NG: “That was the beginning of the album, per say. But then we had to take it to the band, and see how they interpret it, because some things worked [when performed that way], others were better kept electronic. It’s a half-way house between those two things – like you say, sometimes you can’t tell which is which.”

TY: “It sort of felt like a big release of these big possibilities that hadn’t occurred to me when we first got together, but when it came to playing this new material – with new musicians, but it’s stuff that I’d written on my own, and the two feed off each other… there was a nice energy within the band. It was quite a unique, weird position to be in, and a weird thing to do. It’s like opening a big Pandora’s Box, and I don’t know what direction it’s going to go in. We’ve got these bonkers rhythms made by machines, and musicians who can keep up with them – no problem – and the two can bounce off each other. It’s quite something.”

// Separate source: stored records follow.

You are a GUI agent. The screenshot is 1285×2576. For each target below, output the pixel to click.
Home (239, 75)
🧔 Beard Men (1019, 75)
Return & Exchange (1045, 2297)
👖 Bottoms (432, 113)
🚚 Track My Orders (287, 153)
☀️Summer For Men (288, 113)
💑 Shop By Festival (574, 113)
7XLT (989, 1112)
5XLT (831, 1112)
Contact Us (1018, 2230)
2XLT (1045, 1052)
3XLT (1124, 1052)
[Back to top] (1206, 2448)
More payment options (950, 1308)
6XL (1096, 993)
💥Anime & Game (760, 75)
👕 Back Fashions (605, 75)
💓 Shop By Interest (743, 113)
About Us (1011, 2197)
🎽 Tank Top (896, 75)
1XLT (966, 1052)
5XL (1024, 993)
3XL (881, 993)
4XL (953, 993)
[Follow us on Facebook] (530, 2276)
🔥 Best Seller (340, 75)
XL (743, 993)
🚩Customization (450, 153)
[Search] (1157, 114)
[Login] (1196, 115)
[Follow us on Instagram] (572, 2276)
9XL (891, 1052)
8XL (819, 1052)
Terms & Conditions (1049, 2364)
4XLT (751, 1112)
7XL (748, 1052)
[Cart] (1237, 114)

“We’ve got these bonkers rhythms made by machines, and musicians who can keep up with them – no problem – and the two can bounce off each other. It’s quite something.”


If you have opened an entire Pandora’s Box worth of possibilities, how do you then condense that into an album? AMOK‘s quite a short, concise record, as well.

TY: “Well this was very much our first response to the situation. We did the three days of endless jamming thing, and it sort of formed into something. We didn’t think about it too much, it was just… there were a few gems of ideas that came together, it was an excuse to all hang out, and an excuse to work.”

NG: “When you talk about this Pandora’s Box idea, it generates a lot of ideas that you can then sit in front of you and pick and choose from. We’re saying Pandora’s Box, but it was fun. It was more like a chocolate box really.”

A Bento Box?

NG: “If you will. Ultimately, there’s a lot of possibilities but we agree on what we like, and it’s really really fun. That’s the bottom line. It’s really fun to play that stuff, and it’s really fun having these musicians who can keep up with it.”

TY: “Finishing it off was the tricky bit – writing the words, as usual.”

When did it reach the point where it had gone beyond a means of making live material, and you realised there was an album in it?

NG: “I think we knew that straight off. The last three days of the tour, that was mostly dedicated to making new material.”

TY: “Then we said ‘see you later chaps’, and went off and made it into an album.”

NG: “We didn’t quite know what was going to come out of those three days, but we knew that we were trying to make a record. We’d seen the potential, and saw what it could turn into. Given that it was a retrospective project – taking [The Eraser‘s] material and reinterpreting it and replaying it – it was nice to then write some new material together that was inclusive.”

I thought it was interesting that AMOK references track titles from both The Eraser ['Atoms for Peace'] and Radiohead’s Hail to the Thief ['Judge, Jury and Executioner'].

TY: “Does it?”

Yeah, ‘Myxomatosis’ had the ‘Judge, Jury and Executioner’ subtitle.

TY: “[laughs] That was a mistake. I forgot I’d already used that! I’ve only got a limited wardrobe.”

So that wasn’t deliberate?

TY: “No, I’d genuinely forgotten that. You know, my lyric book’s only so thick.”